### 演習テキスト:
•••

この、ノンフリート契約において事故の有無にもとづく割増引率を適用する期間のことを、事故有係数適用期間といいます。同じ等級で加入していても人によって保険料が異なるのは、7等級以上には事故有係数が適用されていることが大きく関わっています。具体的な割増引率は下表のとおりです。
等級別の係数と割増引率(継続契約の場合)

等級

無事故係数(割増引率)

事故係数(割増引率)

1等級

2.08(+108%)

2.08(+108%)

2等級

1.63(+63%)

1.63(+63%)

3等級

1.38(+38%)

1.38(+38%)

4等級

1.07(+7%)

1.07(+7%)

5等級

0.98(-2%)

0.98(-2%)

6等級

0.87(-13%)

0.87(-13%)

7等級

0.73(-27%)

0.86(-14%)

8等級

0.62(-38%)

0.85(-15%)

9等級

0.56(-44%)

0.82(-18%)

10等級

0.54(-46%)

0.81(-19%)

11等級

0.52(-48%)

0.80(-20%)

12等級

0.50(-50%)

0.78(-22%)

13等級

0.49(-51%)

0.76(-24%)

14等級

0.48(-52%)

0.75(-25%)

15等級

0.47(-53%)

•••

### データセット抜粋:
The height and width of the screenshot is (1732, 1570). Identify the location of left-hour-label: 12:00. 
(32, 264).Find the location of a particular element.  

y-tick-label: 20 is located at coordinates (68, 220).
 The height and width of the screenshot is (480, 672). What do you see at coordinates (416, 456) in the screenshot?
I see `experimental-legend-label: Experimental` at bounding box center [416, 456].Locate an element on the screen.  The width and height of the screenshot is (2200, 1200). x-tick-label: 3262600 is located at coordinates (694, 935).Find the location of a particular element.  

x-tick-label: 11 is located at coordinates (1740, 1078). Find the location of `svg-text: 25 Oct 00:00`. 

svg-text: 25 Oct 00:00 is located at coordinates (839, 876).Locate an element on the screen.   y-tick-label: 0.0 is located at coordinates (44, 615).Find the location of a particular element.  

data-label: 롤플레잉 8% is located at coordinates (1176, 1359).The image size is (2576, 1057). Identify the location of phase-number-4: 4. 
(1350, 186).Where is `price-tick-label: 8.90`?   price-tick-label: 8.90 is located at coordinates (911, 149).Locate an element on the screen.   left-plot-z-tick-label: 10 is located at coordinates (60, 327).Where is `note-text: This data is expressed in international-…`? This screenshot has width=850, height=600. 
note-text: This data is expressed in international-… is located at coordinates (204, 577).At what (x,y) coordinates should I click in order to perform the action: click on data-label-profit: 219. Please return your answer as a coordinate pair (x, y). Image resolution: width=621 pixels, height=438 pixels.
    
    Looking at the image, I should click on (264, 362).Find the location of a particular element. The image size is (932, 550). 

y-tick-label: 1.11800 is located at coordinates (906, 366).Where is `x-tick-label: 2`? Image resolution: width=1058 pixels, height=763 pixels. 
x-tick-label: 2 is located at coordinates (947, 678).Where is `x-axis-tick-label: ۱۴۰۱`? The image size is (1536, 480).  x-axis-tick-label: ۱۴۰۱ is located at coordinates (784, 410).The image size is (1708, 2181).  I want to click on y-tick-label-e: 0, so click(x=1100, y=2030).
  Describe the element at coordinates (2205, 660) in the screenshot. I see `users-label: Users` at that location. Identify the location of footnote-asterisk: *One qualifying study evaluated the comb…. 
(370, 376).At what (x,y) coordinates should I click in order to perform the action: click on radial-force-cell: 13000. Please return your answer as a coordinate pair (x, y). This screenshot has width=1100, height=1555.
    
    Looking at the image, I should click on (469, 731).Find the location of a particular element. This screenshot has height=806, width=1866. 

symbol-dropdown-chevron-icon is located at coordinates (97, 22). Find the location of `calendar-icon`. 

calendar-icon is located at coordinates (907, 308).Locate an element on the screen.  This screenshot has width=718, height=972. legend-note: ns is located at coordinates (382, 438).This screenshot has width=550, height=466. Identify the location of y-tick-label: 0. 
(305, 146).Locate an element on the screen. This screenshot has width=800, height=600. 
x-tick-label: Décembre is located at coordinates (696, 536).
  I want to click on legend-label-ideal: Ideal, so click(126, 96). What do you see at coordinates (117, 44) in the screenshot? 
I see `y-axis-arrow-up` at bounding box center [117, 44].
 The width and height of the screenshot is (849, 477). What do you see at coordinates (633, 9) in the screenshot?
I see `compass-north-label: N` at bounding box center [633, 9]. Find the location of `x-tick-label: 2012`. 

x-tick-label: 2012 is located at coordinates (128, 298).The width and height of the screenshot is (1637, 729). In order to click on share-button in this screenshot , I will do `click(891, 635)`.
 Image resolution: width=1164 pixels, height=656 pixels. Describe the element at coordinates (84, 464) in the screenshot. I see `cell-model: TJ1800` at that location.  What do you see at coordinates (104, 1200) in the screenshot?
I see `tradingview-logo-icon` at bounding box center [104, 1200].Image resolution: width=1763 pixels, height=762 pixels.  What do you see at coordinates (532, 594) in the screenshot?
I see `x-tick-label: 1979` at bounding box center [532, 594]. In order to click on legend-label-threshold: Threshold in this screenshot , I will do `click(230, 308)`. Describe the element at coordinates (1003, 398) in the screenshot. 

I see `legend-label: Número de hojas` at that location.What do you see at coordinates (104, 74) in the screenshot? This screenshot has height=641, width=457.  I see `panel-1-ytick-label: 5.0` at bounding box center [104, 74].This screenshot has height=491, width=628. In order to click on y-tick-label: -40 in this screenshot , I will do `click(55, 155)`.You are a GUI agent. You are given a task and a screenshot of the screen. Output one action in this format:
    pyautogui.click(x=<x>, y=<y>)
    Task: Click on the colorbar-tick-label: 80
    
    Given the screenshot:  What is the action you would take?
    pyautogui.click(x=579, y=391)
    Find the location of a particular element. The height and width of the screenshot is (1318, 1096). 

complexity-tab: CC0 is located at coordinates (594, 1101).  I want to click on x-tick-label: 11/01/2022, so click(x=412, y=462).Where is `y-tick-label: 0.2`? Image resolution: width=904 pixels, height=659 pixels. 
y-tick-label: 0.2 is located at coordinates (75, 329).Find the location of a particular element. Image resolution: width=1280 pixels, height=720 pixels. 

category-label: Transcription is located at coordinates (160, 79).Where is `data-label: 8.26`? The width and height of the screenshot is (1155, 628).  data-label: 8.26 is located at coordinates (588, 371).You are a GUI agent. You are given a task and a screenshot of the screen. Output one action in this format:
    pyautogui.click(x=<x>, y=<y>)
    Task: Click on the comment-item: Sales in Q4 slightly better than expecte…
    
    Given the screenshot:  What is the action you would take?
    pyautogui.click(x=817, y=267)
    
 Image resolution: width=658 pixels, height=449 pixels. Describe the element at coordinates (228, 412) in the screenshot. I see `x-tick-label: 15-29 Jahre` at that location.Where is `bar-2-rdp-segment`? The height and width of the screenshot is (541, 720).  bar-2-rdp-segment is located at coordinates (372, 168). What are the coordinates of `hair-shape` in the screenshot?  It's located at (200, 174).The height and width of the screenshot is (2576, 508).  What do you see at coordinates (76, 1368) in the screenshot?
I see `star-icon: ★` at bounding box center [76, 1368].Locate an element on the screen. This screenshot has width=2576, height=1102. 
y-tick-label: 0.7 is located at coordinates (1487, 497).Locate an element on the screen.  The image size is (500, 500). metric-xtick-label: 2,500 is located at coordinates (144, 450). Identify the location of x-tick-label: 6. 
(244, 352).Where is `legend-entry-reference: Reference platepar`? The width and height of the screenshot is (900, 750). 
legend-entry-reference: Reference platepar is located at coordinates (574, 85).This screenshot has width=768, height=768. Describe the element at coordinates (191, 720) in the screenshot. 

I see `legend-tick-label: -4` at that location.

•••

### 課題内容 1:
演習テキストのうち、「この、ノンフリート契約におい」から「無事故係数(割増引率)」までを、両端の語句も含めてそのまま書き写してください。
### 課題内容 2:
演習テキストによると、事故有係数適用期間とはどのような期間ですか。
エントリは演習テキストとは別個の資料です。

### 解答欄 1:
この、ノンフリート契約において事故の有無にもとづく割増引率を適用する期間のことを、事故有係数適用期間といいます。同じ等級で加入していても人によって保険料が異なるのは、7等級以上には事故有係数が適用されていることが大きく関わっています。具体的な割増引率は下表のとおりです。
等級別の係数と割増引率(継続契約の場合)

等級

無事故係数(割増引率)

### 解答欄 2:
ノンフリート契約において、事故の有無にもとづく割増引率を適用する期間です。